> [Work required] Copy the material from the line holding "( cart items) (994, 38)" through the line holding "Politique de confidentialité (512, 1201)", inclusive, keeping every line, requests included. Shift each coordinate value in the answers by adding -41 to it.

** BEGIN Dataset entries **

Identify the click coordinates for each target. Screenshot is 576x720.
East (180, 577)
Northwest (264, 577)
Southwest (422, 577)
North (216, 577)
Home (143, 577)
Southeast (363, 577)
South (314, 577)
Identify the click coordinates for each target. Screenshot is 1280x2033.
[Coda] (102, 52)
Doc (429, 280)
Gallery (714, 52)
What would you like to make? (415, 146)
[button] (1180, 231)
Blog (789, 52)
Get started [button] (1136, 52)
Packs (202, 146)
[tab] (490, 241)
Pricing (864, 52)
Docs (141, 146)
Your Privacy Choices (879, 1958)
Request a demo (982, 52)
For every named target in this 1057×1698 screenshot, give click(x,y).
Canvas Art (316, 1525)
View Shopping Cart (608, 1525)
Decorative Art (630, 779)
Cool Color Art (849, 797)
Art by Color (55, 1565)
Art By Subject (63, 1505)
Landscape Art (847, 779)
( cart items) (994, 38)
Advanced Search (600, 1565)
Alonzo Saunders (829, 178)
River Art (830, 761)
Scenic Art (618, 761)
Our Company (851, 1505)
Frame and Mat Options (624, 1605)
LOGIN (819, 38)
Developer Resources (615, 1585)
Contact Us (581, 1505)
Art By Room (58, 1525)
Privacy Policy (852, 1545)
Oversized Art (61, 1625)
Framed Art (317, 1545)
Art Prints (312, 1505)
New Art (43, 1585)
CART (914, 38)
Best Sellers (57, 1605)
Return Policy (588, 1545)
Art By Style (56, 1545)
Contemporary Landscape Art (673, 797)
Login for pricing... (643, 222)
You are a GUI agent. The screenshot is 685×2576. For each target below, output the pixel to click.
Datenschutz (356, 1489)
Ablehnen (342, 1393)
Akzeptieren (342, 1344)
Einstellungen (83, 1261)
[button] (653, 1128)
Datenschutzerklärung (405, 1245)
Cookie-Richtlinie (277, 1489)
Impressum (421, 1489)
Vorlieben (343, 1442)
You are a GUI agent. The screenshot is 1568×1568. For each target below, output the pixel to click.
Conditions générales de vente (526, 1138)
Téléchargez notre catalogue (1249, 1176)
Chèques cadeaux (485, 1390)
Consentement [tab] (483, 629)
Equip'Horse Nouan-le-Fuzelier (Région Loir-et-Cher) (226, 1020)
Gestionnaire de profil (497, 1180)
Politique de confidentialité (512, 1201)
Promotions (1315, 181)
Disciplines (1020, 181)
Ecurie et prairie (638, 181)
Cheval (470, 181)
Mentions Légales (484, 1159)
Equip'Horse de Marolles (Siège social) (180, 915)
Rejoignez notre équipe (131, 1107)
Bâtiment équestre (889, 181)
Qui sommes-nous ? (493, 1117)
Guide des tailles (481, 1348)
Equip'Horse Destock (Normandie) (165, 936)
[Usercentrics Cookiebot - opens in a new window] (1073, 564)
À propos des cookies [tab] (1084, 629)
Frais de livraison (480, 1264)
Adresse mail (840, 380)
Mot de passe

** END Dataset entries **

> [Answer below]
( cart items) (953, -3)
Advanced Search (559, 1524)
Alonzo Saunders (788, 137)
River Art (789, 720)
Scenic Art (577, 720)
Our Company (810, 1464)
Frame and Mat Options (583, 1564)
LOGIN (778, -3)
Developer Resources (574, 1544)
Contact Us (540, 1464)
Art By Room (17, 1484)
Privacy Policy (811, 1504)
Oversized Art (20, 1584)
Framed Art (276, 1504)
Art Prints (271, 1464)
New Art (2, 1544)
CART (873, -3)
Best Sellers (16, 1564)
Return Policy (547, 1504)
Art By Style (15, 1504)
Contemporary Landscape Art (632, 756)
Login for pricing... (602, 181)
You are a GUI agent. The screenshot is 685×2576. For each target below, output the pixel to click.
Datenschutz (315, 1448)
Ablehnen (301, 1352)
Akzeptieren (301, 1303)
Einstellungen (42, 1220)
[button] (612, 1087)
Datenschutzerklärung (364, 1204)
Cookie-Richtlinie (236, 1448)
Impressum (380, 1448)
Vorlieben (302, 1401)
You are a GUI agent. The screenshot is 1568×1568. For each target below, output the pixel to click.
Conditions générales de vente (485, 1097)
Téléchargez notre catalogue (1208, 1135)
Chèques cadeaux (444, 1349)
Consentement [tab] (442, 588)
Equip'Horse Nouan-le-Fuzelier (Région Loir-et-Cher) (185, 979)
Gestionnaire de profil (456, 1139)
Politique de confidentialité (471, 1160)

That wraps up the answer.